A divorce can destroy your company if you're unprepared. Here are tips on how to protect your business, including how to write a prenuptial, postnuptial, and buy-sell agreement.
Planning for a divorce while you're still happily married may seem both pointless and emotionally draining. But ignoring the possibility of a breakup can wreak havoc on your business
Let me tell you about a recent phone call I had from an Inc. reader who for obvious reasons will remain anonymous.
He founded his company, an automobile-service business, during the mid-1980s. It experienced tremendous growth at the same time that his marriage, unfortunately, was deteriorating. Also unfortunately, he had failed to predict either how successful his company would become or how ugly his marital breakup would get. He hadn't taken even the most basic precautions to ensure the business's survival in the event of a divorce.
When the marriage went down, so did the company, for all the predictable reasons. The couple lived in a state with community-property laws, which meant that--in the absence of any type of divorce planning--all their assets were divided 50-50. Not surprisingly, most of their assets were in the company. To come up with the cash to pay the divorce settlement, our reader had to sell his business.
But the story doesn't end there. With offers from two potential buyers to choose between, he was forced to accept the lower bid because it was for cash on the spot. The judge agreed with his ex-wife and her attorney, who argued that it wasn't fair for her to have to accept whatever financial risk might be attached to the higher bid, which had provisions for an extended payout.
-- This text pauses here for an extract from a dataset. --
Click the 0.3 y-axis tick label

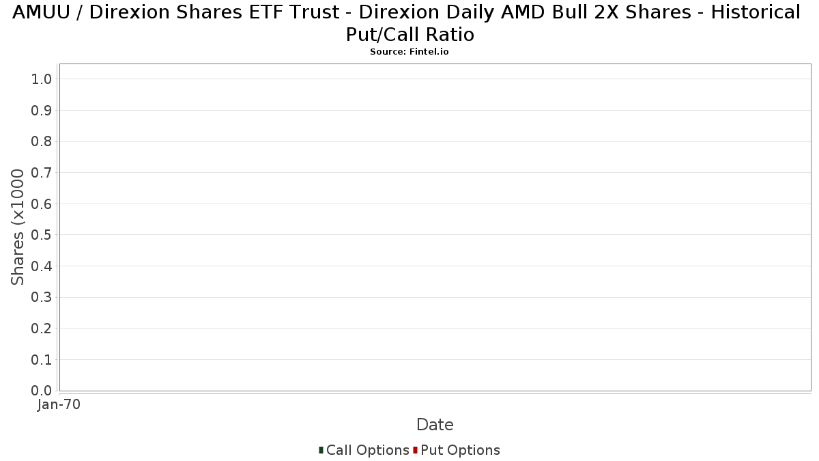(42, 298)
Unpleasant and emotionally charged as it may be to contemplate, divorce planning should be an integral part of overall business and personal financial planning for business owners. And it's not only the breakup of your own marriage you need to worry about. If the survival of your company is a priority, as it is for most business owners, you need to safeguard it against any number of divorces, including those of partners, investors, and, most threatening of all to your company's stability, your adult children.
The first thing to consider is where you live. That's because if you do nothing, state laws will determine the allocation of property in a divorce settlement. Nine states are community-property states (Arizona, California, Idaho, Louisiana, Nevada, New Mexico, Texas, Washington, and Wisconsin), in which essentially all assets and liabilities acquired during a marriage are split 50-50. Those include business ventures. In equitable-distribution states (the other 41, plus the District of Columbia), the courts divide assets and liabilities accumulated during the course of a marriage according to specific family circumstances and state guidelines, with the split generally falling somewhere between 50-50 and 75-25. (An entrepreneur might be able to keep a settlement down to 25% of a company's value, depending on the judge, the lawyers, and the expert witnesses.)
Most owners of privately held companies would be hard put to come up with cash equal to a quarter or a half of their business's value without, at best, wreaking havoc on their company's operations or, at worst, having to sell part or all of their business. That's why it's smart to put agreements in place that will both be fair to your spouse, should your marriage break up, and ensure your company's survival. Your lawyer's bill for the simplest document will be in the range of $500 to $1,000. The more elaborate and detailed the agreement, the higher the fees. Because your financial situation is likely to change as the years go by, you'll want to include a requirement that you and your spouse renegotiate and update your agreement at specified intervals. The particular strategies you should think about implementing depend on your own special circumstances. Here are some typical situations:
I'm the sole owner of my business and still unmarried, but I'm close to setting my wedding date. I've read that to protect my company I should have a prenuptial agreement. Frankly, that's the last thing I can imagine bringing up at this stage of our relationship.
You're right. Prenups are not easy to talk about. Even if your mate-to-be is willing, you have to maneuver your way between two equally unappealing options: focusing so much on your company's best interests that you wind up alienating your future mate entirely, or worrying so much about his or her feelings that you turn the prenuptial agreement into a virtually worthless exercise.
But however uncomfortable the subject may be, don't delude yourself into believing that you need to be another Donald Trump in order for a prenup to make sense. The key point is to include a plan in which the spouse who is not active in the business will receive a financial settlement rather than stock in the company in the event of a divorce. Whatever the size of your business, and whether or not you're profitable yet, it would be beneficial to have an agreement that also details how the value of your corporate assets will be divided should you part ways.
Even better would be an agreement that covers the other key elements that could be sticking points. It should include an agreed-upon method to determine your company's value in the event of a divorce. (To ensure getting unbiased results, some people specify that two or three independent appraisers be hired, with the couple agreeing to rely on their average estimate. Expect to pay $5,000 to $10,000 per valuation, though valuations can run as high as $25,000 to $30,000.) When companies are valuable--and it does make sense to assume yours will be someday--you should also be sure to include an extended payout, perhaps lasting as long as 5 or 10 years, in order to shelter corporate cash flow from the shock of a one-shot divorce payment.